Landscape at 3rd Ave. and 1984

Interior Landscape with Blue Horse

Landscape with Jeffers and the Connecticut River

Landscape at 3rd Ave. and 1984

I have to imagine, from here, the rain
streaking the tree trunks, the creekbank weeds
soused and toppled,
                                   the creek picking up silt and speed
on its way to the river,
                                   the river, the Mississippi, the sea
where its green and its froth will disperse in the salt.

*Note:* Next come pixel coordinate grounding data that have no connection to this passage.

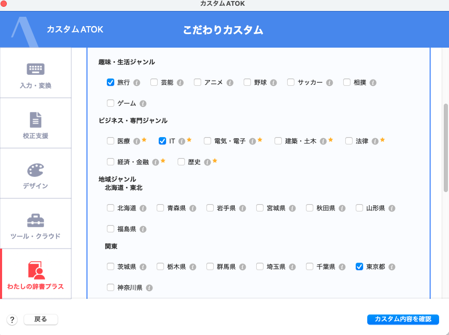Show info for 東京都 genre
449x335 pixels.
(392, 267)
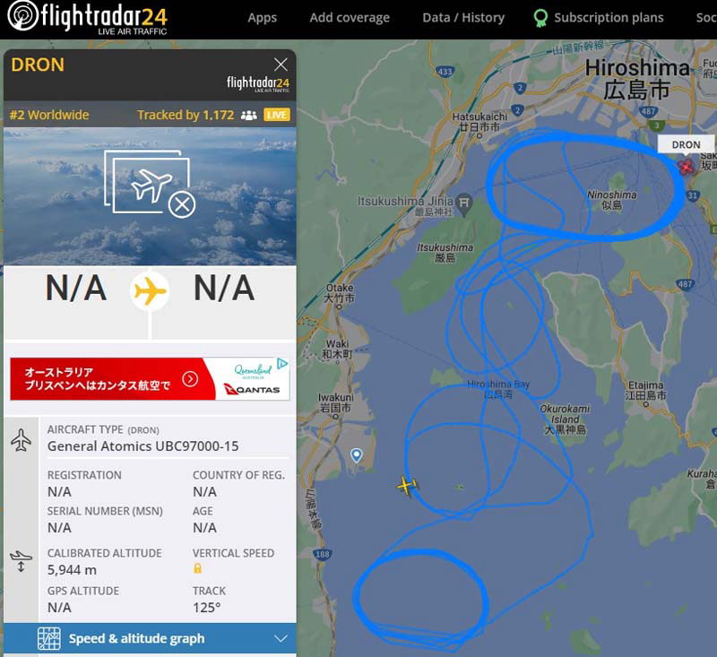Open the Add coverage page

pyautogui.click(x=350, y=17)
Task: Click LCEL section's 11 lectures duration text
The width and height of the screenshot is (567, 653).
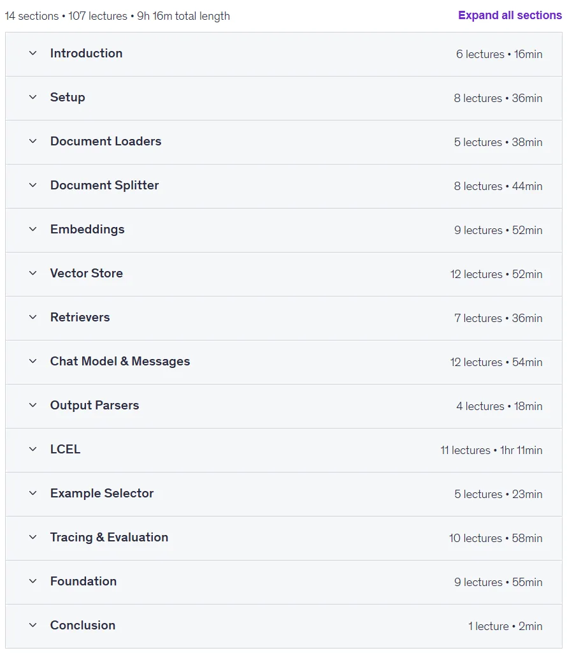Action: (491, 450)
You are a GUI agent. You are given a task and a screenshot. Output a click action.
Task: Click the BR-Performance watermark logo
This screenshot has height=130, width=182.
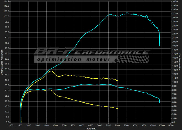91,52
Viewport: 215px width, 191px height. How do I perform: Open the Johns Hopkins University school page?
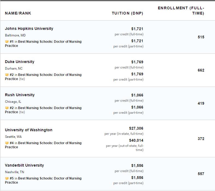click(x=29, y=28)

                                    Bob’s up the road
planting seeds in the downpour,
vines to climb over his thin-roofed shack ---
a vision he has
                                   of leaf-light through the windows,
hollow gourd baubles tocking
                                   at the plywood walls.
Jan’s halfway to work at the bookstore,
Eric’s teaching in Cedar Rapids.

I’m inside our first house,
                                   Eric’s and mine,
with the heat turned up, my wet clothes stuffed
in the washer direct,
                                   waiting --- naked, in the kitchen corner
out of the side- and picture-windows’
lines of sight ---
                                   for the mailman to slog by.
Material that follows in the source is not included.